• [GIVEN TEXT]:
# # # #
Look at a Roundabout season, and what pops out are the boldfaced
names. In 2005 and 2006, for instance, Gabriel Byrne, Harry Connick
Jr., and
Alec Baldwin did turns on the company's stages. In 2007,
Swoosie Kurtz,
Blythe Danner, and
Audra McDonald are performing.
Early on, Haimes recognized an important fact in making theater
economically viable: Celebrity matters in filling seats. But the
eyepopper of a monetary factoid is that the top pay Haimes offers
is $1,100 per week. "You can only imagine how much more Harry
Connick Jr. makes giving concerts," says Haimes. This is where his
personal secret sauce comes in: "I spend a lot of time cultivating
relationships with the actors, actresses, and directors I want to
work with," says Haimes, who says he might invest months in piecing
together a package that would bring, say, Byrne to act in Eugene
O'Neill's little-performed play
A Touch of the
Poet, a production that Roundabout staged on its Studio 54
stage in its 2005-2006 season. Haimes snares the big names by
promising artistic freedom coupled - importantly - with limited
runs that rarely take up more than four months of a top-grade
actor's year.
# # # #
• [THE TASKS]:
A – According to the Roundabout passage, what is the top weekly pay Haimes offers?
B – Rewrite the part of the Roundabout passage that opens with the words containing "Look at a Roundabout" and closes with "McDonald are performing.", putting "famous" in place of "boldfaced".
C – Translate this sentence from the Roundabout passage into Spanish: "In 2007, Swoosie Kurtz, Blythe Danner, and Audra McDonald are performing."
Answer from the Roundabout passage alone.

• [SOURCE DATA]:
# # # #
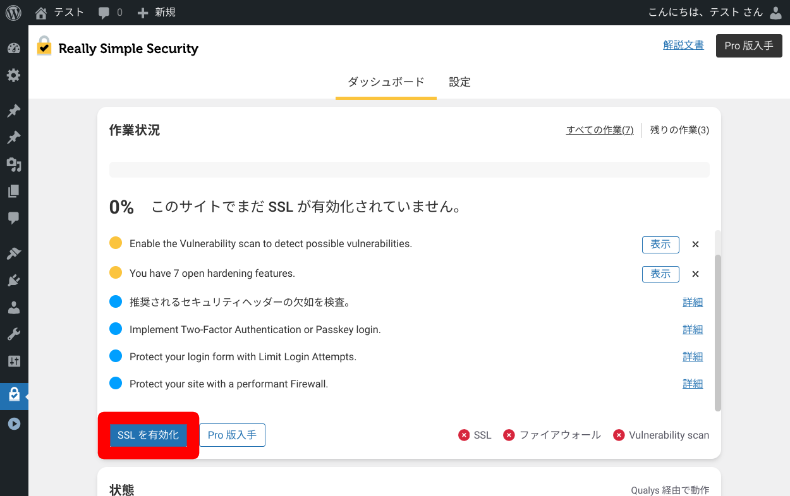Click the comments bubble in the admin bar

pyautogui.click(x=110, y=12)
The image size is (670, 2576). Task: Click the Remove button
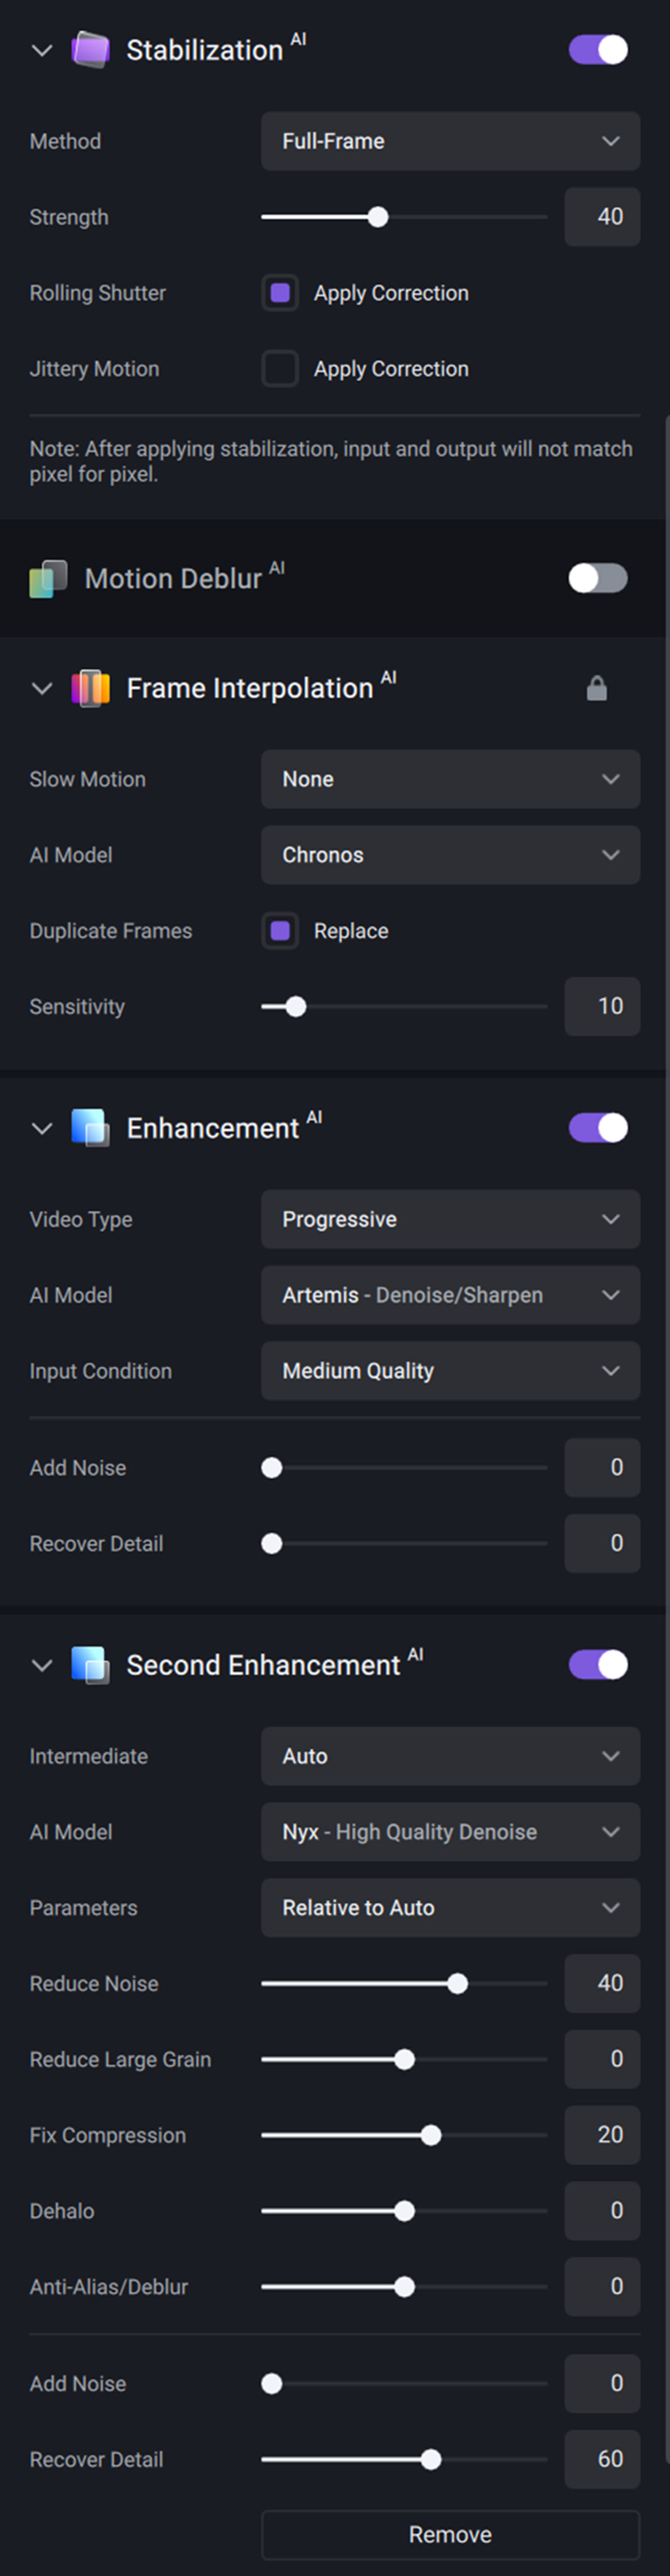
# # # #
• [SOLUTIONS TO THE TASKS]:
A – $1,100 per week.

B –
Look at a Roundabout season, and what pops out are the famous
names. In 2005 and 2006, for instance, Gabriel Byrne, Harry Connick
Jr., and
Alec Baldwin did turns on the company's stages. In 2007,
Swoosie Kurtz,
Blythe Danner, and
Audra McDonald are performing.

C – En 2007, Swoosie Kurtz, Blythe Danner y Audra McDonald están actuando.